Question

The value of 

\[ \int_{0}^{\pi} |\sin^3 x| \, dx \]

is ______.

• A. 0
• B. 3/8
• C. 4/3
• D. [suspicious link removed]

Hint:

Wallis' Formula shortcut for $\int_{0}^{\pi/2} \sin^n x \, dx$: If $n=3$, value is $\frac{2}{3}$. For $\int_{0}^{\pi}$, it is twice that: $4/3$.

Answer 1

The Correct Option is C

Step 1: Simplify the Integral 

On \([0,\pi]\), \( \sin x \ge 0 \), so \[ |\sin^3 x| = \sin^3 x \]

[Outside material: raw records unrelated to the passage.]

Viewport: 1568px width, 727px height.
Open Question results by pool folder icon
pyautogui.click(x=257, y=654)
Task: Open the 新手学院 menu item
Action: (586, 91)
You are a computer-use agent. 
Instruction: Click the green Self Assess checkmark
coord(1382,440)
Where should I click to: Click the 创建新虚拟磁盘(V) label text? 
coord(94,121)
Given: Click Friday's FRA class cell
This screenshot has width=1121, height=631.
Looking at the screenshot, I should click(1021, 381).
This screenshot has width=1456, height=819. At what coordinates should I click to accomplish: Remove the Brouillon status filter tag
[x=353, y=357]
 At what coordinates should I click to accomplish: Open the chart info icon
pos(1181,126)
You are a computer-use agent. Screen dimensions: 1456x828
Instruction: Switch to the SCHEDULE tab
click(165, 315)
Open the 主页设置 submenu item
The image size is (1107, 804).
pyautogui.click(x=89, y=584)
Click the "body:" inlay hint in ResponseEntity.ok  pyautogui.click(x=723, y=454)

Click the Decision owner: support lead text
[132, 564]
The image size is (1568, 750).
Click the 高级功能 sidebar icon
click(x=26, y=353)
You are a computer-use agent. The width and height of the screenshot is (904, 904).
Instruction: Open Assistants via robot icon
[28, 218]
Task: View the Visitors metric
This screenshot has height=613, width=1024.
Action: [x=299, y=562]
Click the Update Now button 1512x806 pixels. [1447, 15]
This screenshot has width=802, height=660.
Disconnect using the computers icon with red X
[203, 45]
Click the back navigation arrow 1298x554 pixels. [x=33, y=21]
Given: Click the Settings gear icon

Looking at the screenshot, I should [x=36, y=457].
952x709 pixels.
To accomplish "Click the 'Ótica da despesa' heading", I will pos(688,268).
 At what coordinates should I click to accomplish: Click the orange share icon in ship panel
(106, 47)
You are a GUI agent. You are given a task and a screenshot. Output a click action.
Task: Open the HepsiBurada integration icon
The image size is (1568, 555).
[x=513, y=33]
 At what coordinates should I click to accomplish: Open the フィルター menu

Step 2: Integration Technique

\[ \int \sin^3 x\,dx = \int (1 - \cos^2 x)\sin x\,dx \]

Let \( u = \cos x \), so \( du = -\sin x\,dx \)

Step 3: Evaluate

\[ - \int_{1}^{-1} (1 - u^2)\,du = \int_{-1}^{1} (1 - u^2)\,du \]

\[ = \left[ u - \frac{u^3}{3} \right]_{-1}^{1} \]

\[ = \left(1 - \frac{1}{3}\right) - \left(-1 + \frac{1}{3}\right) = \frac{2}{3} + \frac{2}{3} = \frac{4}{3} \]

Final Answer: (C)